# Written task
Reproduce the rows below, from the line containing "Given: Open the Notifications bell icon" through the line containing "Click the Achtergrond", both included.

# Raw records

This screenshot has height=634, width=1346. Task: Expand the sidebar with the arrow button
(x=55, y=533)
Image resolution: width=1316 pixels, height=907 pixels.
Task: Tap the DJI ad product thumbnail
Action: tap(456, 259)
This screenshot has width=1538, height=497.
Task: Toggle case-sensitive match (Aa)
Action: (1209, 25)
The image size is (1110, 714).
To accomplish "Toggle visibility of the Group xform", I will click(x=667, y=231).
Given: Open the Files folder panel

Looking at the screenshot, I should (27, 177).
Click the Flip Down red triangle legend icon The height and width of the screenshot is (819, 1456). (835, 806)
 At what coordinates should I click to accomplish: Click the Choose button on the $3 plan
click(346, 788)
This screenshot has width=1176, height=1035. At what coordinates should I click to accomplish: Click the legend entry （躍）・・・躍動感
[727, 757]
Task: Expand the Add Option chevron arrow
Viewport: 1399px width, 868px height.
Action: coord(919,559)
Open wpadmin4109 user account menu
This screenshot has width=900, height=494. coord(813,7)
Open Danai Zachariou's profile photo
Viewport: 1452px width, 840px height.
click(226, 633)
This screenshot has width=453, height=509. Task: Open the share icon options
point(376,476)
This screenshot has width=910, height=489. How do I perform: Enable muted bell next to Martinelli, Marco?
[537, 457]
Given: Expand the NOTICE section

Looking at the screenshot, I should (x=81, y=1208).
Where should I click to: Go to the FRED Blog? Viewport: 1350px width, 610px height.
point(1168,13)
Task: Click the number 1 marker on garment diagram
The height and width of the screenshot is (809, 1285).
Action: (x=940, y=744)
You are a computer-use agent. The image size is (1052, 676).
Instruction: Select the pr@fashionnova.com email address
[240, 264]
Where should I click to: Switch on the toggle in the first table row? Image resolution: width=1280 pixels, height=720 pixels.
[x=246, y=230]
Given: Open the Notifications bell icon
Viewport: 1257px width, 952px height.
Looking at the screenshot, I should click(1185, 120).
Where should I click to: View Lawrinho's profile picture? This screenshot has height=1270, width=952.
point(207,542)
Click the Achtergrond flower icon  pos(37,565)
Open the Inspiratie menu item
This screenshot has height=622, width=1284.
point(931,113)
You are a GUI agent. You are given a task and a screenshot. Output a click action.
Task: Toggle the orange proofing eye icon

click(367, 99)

# Finished exercise
Given: Open the Notifications bell icon
Viewport: 1257px width, 952px height.
Looking at the screenshot, I should click(1185, 120).
Where should I click to: View Lawrinho's profile picture? This screenshot has height=1270, width=952.
point(207,542)
Click the Achtergrond flower icon  pos(37,565)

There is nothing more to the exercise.